Martin Scorsese has so many memorable music moments that to pick just one seems unfair. Yet we continuously go back to this tumultuous live take on the Dylan epic because of how magnificently it amplifies its material. All we really have here is an artist, frustrated both sexually and creatively, struggling to complete a canvas. As the song whips into a musical maelstrom, we see how emotions unleashed lead to great, even masterful art. As the tune winds up and the painter stands at his canvas, spent, we feel we’ve just experience the inner workings of a troubled, talented mind.
After days spent trapped beneath a boulder in an isolated Utah cave, our hero has finally found the guts to sever his own arm and stumble toward civilization. Needing a piece that was both triumphant and cautionary, director Danny Boyle unleashed Sigur Rós’ lovely lament — and movie magic was born. The Icelandic band have seen their songs frequently featured in the trailers of important films — Children of Men, for example — but few filmmakers have found successful ways to incorporate their ambient dreamscapes into the narrative mix. Boyle understands, turning an already emotional moment into something sublime.

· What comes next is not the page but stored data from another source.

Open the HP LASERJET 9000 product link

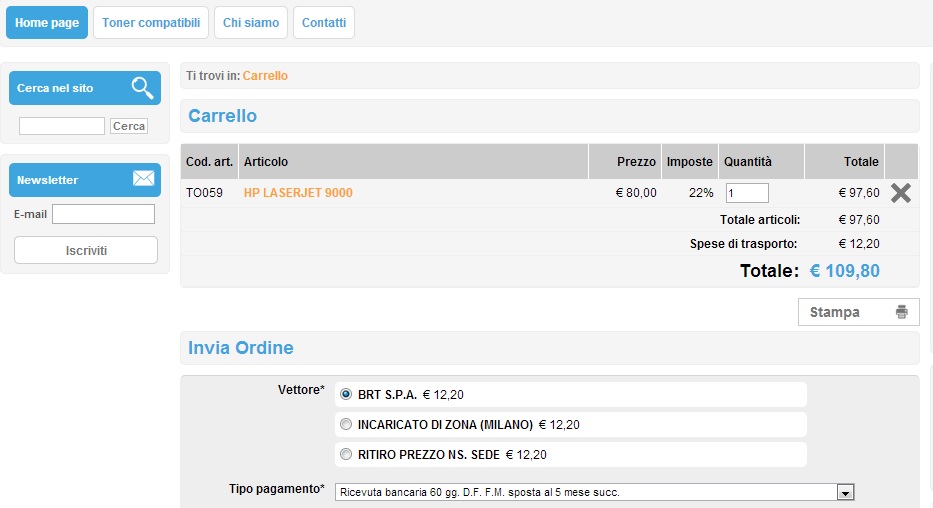point(298,193)
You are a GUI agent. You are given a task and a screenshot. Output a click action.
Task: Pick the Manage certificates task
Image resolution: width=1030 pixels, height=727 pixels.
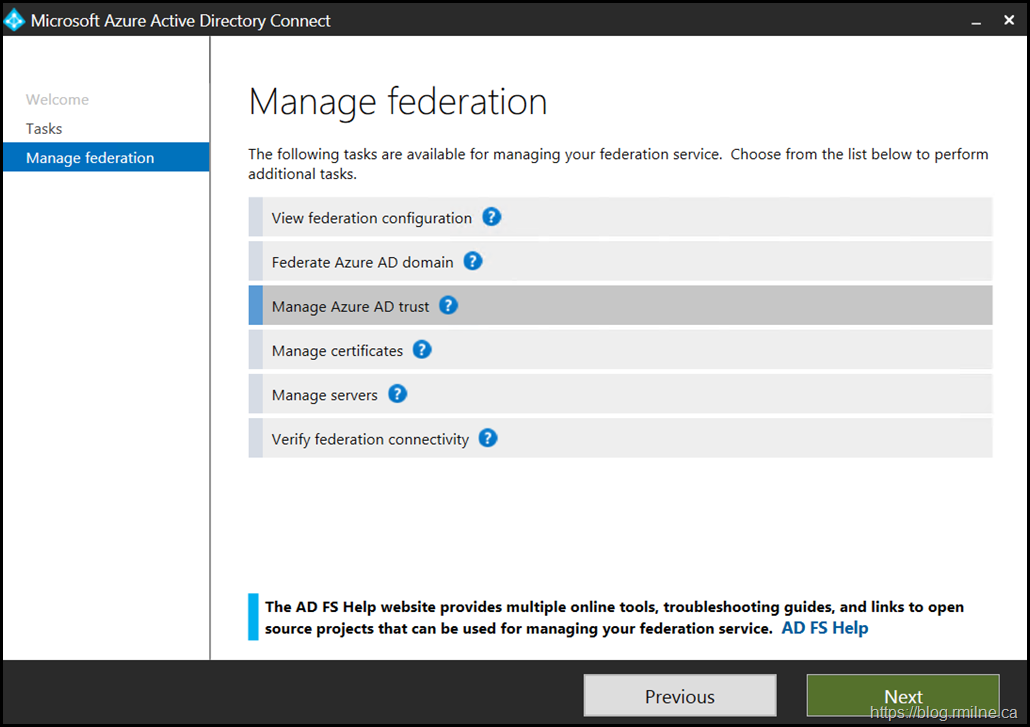pos(337,351)
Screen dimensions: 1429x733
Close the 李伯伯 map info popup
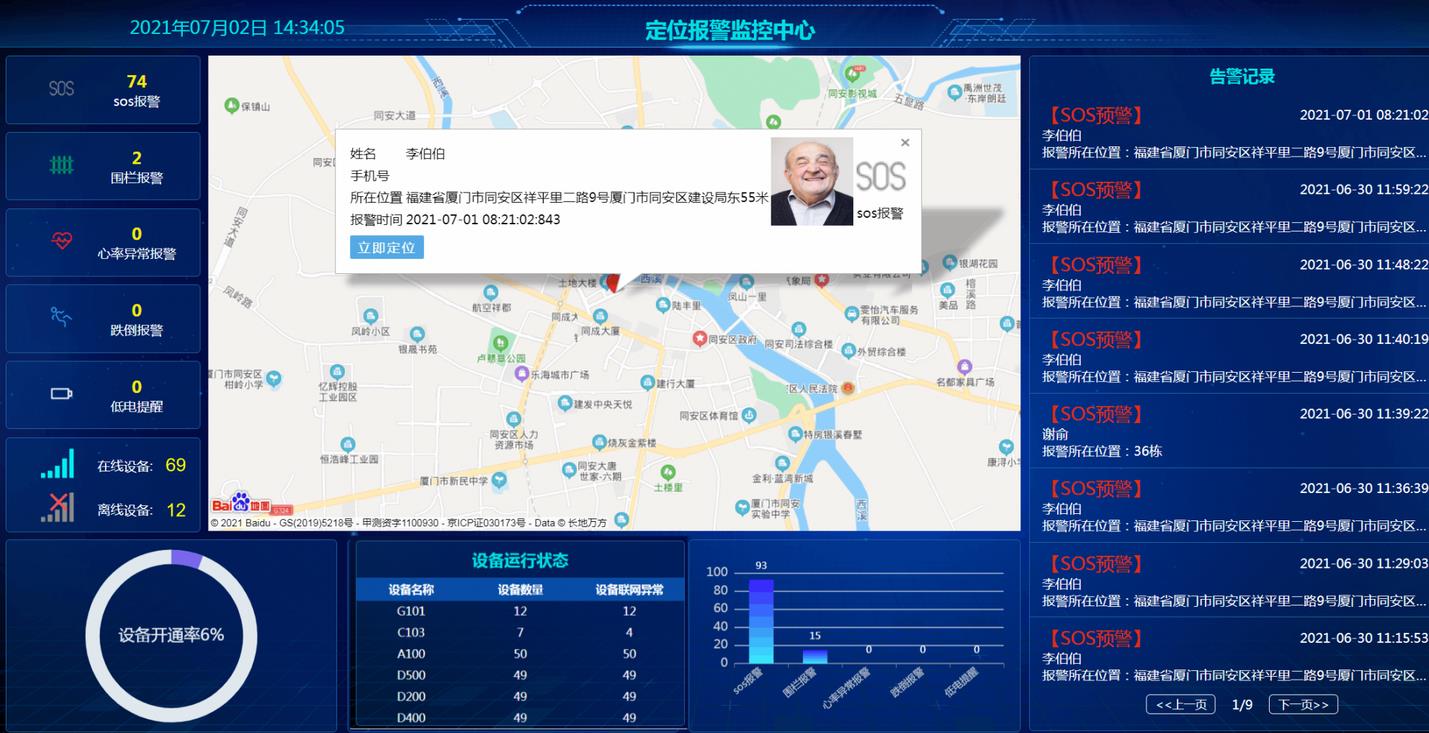[905, 142]
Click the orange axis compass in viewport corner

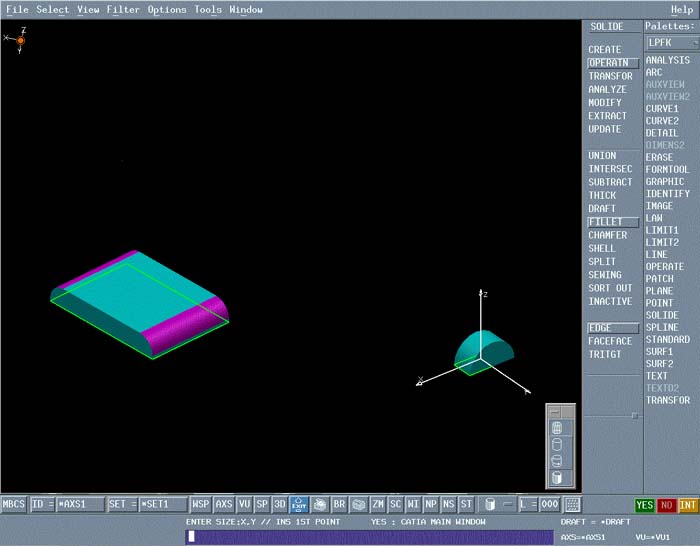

Tarantino again, and this time he is setting the stage for everything to come later. As a character and a film, Jackie Brown is a throwback to the days when drive-ins and urban theaters would feature ass-kicking characters of African American persuasion. These blaxploitation titles, popular because they spoke to a demographic wholly underserved, often had killer soundtracks and QT re-contextualizes this Womack wonder to fit his post-modern take on the material. The desperation and pain of the lyric and delivery uncover the hidden conceits about to be discovered in the storyline, while the ’70s soul feel argues for the movie’s retro and revisionist elements.
How do you celebrate a ’70s porn star’s rise to the top? Even better, how do you find a way to bring all of your divergent characters together to illustrate the “one big happy family” feel that will guide the rest of your movie? Why, you get one of the greatest dance instrumentals of all time and place you actors in a line, Saturday Night Fever style, and let them strut their stuff. Sure, in this montage, the actors discuss the tools of the skin trade and the critical reaction to same, but the real selling point is their momentary move into choreography. As the spin and turn, jump and jive, we’re ready to follow these people anywhere — and director Paul Thomas Anderson delivers in devastating ways.